A 15-year-old boy who was at first targeted by a false rumor that he was unvaccinated was subsequently bullied relentlessly until he took his own life in January, a lawsuit claims. The claim filed Monday versus the Latin School of Chicago alleges administrators at the private college prep school– which charges more than $40,000 each year in tuition– dedicated “willful failure” to stop the constant bullying, the Chicago Tribune reported.
The Cook County filing called the school, numerous staff members, and parents of the alleged bullies as defendants. The late teen, determined as N.B. in the fit, transferred to the school due to its in-person learning during the coronavirus pandemic, the complaint states.
A student whose parents are called in the suit then began spreading out a report that the 10th-grader, Nate Bronstein, was unvaccinated, according to the claim.
Nate really had actually been immunized, the claim claims, but he was still pestered regularly due to his perceived status. The boy’s moms and dads, Robert and Rosellene Bronstein, even connected to the other trainee’s household about the continuous badgering, the fit declares.

However, the harassment only aggravated– with Nate being told by a teacher in class that he was going “nowhere in life,” according to the claim.
The teen was also cyberbullied on Snapchat, where another trainee advised him to kill himself in mid-December, the match declares.
Nate consulted with a school administrator at that point, however, none of the trainees involved in the cyberbullying were disciplined, his parents allege.

Rosellene Bronstein had also gotten in touch with a counselor about the bullying, saying she feared her child might hurt himself, but the school downplayed her concerns as “family problems,” the suit claims.
Nate’s mom called the school more than 30 times in October and November alone, however, administrators apparently turned a “blind eye” to the household’s pleas for help. The teen likewise reported the bullying to a school dean but was ignored, according to the lawsuit.
One month after Nate was advised to eliminate himself by another trainee on Snapchat, his daddy discovered him hanging from a noose connected to a shower in a restroom at the family’s home on Jan. 13, CBS Chicago reported.

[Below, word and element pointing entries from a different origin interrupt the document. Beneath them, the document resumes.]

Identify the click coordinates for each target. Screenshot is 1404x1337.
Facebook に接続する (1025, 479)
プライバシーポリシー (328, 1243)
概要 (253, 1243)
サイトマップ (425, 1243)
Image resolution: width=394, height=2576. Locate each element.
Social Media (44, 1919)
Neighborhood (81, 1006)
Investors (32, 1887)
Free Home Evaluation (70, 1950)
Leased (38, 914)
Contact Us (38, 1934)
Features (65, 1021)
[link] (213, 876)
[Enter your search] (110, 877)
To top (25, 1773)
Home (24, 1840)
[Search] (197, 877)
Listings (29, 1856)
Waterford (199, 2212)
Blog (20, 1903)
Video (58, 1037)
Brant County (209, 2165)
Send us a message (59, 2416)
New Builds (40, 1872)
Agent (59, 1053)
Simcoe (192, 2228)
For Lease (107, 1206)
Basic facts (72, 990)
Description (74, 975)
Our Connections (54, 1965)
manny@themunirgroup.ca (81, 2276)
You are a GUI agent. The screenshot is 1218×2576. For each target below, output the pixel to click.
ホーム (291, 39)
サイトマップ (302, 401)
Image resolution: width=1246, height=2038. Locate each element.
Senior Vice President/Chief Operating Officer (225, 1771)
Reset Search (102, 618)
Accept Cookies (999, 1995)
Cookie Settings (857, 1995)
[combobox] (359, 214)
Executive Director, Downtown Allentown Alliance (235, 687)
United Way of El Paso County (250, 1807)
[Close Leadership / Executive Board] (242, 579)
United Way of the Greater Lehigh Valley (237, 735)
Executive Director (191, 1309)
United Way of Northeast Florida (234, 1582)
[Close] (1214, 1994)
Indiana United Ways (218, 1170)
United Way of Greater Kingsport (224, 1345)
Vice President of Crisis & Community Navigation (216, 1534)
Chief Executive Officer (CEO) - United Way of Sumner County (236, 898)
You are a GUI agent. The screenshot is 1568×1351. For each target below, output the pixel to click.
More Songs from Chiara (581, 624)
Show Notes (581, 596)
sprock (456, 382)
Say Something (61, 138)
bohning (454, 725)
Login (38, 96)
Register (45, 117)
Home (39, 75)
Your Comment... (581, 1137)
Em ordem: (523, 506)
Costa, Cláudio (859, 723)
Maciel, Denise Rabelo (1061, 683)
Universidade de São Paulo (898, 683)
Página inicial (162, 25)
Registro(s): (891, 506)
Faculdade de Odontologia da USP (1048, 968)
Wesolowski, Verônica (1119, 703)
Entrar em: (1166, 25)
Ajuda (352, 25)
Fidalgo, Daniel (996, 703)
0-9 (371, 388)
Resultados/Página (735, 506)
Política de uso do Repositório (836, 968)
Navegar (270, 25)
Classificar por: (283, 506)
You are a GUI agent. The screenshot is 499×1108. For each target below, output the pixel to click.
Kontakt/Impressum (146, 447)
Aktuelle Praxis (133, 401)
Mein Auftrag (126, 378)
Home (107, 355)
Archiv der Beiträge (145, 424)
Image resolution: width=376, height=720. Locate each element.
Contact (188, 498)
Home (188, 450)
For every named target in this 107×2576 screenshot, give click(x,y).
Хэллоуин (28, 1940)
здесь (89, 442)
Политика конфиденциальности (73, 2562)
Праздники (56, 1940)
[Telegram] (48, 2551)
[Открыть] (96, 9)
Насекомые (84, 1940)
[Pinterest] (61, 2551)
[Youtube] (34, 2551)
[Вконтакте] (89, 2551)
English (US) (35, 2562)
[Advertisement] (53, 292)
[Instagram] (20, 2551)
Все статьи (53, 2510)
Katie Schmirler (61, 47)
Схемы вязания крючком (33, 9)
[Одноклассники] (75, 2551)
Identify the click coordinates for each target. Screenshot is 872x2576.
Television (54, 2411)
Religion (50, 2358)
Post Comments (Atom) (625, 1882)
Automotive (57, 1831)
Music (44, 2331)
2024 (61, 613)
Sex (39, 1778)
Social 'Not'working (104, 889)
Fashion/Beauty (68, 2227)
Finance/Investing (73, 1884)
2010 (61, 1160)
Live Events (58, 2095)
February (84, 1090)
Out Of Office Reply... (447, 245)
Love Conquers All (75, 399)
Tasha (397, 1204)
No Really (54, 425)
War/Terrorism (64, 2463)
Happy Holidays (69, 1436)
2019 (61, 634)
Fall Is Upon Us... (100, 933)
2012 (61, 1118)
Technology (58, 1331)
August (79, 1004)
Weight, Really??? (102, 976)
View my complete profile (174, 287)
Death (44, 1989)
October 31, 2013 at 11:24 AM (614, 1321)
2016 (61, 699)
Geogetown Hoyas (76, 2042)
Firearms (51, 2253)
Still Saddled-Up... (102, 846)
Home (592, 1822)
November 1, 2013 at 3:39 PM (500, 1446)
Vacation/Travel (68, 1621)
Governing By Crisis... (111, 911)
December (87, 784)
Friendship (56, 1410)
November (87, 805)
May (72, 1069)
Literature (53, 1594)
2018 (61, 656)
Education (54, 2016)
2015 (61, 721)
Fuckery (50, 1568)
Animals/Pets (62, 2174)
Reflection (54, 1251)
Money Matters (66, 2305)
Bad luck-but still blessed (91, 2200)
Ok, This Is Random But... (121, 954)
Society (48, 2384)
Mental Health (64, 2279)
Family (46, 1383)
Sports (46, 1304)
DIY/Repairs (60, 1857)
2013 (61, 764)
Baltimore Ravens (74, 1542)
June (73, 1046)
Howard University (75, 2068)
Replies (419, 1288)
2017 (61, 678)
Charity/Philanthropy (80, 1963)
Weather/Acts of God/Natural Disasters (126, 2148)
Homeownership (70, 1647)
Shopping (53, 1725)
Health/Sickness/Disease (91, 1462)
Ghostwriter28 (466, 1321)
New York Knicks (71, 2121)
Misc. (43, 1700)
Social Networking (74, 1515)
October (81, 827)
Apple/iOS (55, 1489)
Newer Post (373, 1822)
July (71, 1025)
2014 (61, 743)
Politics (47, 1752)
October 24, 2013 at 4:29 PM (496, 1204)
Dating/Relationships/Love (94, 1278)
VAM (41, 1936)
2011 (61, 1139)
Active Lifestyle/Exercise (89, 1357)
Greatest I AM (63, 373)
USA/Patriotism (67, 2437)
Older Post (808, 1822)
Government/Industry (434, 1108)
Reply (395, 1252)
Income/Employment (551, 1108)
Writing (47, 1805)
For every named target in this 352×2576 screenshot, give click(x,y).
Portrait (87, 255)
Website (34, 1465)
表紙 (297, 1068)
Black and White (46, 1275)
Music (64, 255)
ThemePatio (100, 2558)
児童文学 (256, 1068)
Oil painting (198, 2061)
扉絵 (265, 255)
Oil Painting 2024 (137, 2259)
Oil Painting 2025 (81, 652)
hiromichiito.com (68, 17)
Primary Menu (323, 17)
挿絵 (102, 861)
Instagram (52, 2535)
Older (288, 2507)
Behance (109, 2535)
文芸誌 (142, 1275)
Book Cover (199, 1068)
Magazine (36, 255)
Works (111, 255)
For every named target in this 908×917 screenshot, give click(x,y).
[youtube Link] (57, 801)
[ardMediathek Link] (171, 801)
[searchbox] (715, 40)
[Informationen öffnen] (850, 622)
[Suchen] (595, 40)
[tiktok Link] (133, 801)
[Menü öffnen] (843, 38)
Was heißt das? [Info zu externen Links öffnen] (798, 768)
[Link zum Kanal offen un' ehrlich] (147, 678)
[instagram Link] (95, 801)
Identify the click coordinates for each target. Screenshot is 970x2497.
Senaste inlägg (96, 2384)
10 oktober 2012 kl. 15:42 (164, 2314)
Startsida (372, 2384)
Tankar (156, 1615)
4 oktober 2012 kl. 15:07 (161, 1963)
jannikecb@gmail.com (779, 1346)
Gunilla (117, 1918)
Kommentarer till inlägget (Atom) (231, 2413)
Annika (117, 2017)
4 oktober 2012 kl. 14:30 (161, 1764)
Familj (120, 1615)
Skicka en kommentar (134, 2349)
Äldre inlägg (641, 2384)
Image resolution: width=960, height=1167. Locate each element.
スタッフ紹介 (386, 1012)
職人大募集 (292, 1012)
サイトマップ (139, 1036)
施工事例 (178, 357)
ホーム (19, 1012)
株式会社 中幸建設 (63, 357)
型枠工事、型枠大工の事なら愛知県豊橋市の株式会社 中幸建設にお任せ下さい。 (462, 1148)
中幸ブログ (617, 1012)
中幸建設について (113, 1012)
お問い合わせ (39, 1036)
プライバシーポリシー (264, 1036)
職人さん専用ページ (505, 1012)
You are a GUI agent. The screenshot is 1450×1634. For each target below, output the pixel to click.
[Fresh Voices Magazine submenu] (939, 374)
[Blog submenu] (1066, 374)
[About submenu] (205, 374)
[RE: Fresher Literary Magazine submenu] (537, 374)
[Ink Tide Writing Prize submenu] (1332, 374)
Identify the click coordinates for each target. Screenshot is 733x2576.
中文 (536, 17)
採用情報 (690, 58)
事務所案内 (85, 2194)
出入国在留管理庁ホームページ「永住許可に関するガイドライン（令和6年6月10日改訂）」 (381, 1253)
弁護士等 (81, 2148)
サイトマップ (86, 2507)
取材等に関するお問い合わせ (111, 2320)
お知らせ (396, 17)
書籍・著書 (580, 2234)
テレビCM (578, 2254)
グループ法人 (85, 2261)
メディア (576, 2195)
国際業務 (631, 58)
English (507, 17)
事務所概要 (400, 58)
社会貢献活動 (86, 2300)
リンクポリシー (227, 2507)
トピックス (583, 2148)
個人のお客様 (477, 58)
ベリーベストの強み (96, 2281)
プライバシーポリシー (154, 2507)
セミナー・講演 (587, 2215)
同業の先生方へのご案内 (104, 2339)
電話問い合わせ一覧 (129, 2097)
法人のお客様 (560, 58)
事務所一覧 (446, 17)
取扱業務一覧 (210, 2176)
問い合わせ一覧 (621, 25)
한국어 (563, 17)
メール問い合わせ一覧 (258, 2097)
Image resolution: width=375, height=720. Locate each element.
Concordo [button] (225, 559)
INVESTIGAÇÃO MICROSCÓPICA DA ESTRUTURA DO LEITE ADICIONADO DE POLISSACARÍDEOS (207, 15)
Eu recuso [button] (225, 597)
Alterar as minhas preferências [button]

Rosellene Bronstein stated the school never ever informed her that Nate had asked for a conference with his dean over the alleged Snapchat bullying.
“We would have known, and we would have protected him, and he’d still be here today,” she told the station.
The suit declares the Latin School of Chicago– whose alums reportedly consist of previous very first woman Nancy Reagan and former US Supreme Court Justice John Marshall Harlan II– broke a state law needing schools to investigate reports of bullying and to alert parents of all trainees included.
Robert and Rosellene Bronstein, Nate’s parents claim school counselors and administrators dismissed the bullying situation. The school, meanwhile, dismissed the accusations as “unfounded claims” while vowing to “vigorously defend” itself in court.
“Our hearts go out to the family, and we wish them healing and peace,” the statement read. “With respect to their lawsuit, however, the allegations of wrongdoing by the school officials are inaccurate and misplaced. The school’s faculty and staff are compassionate people who put students’ interests first, as they did in this instance.”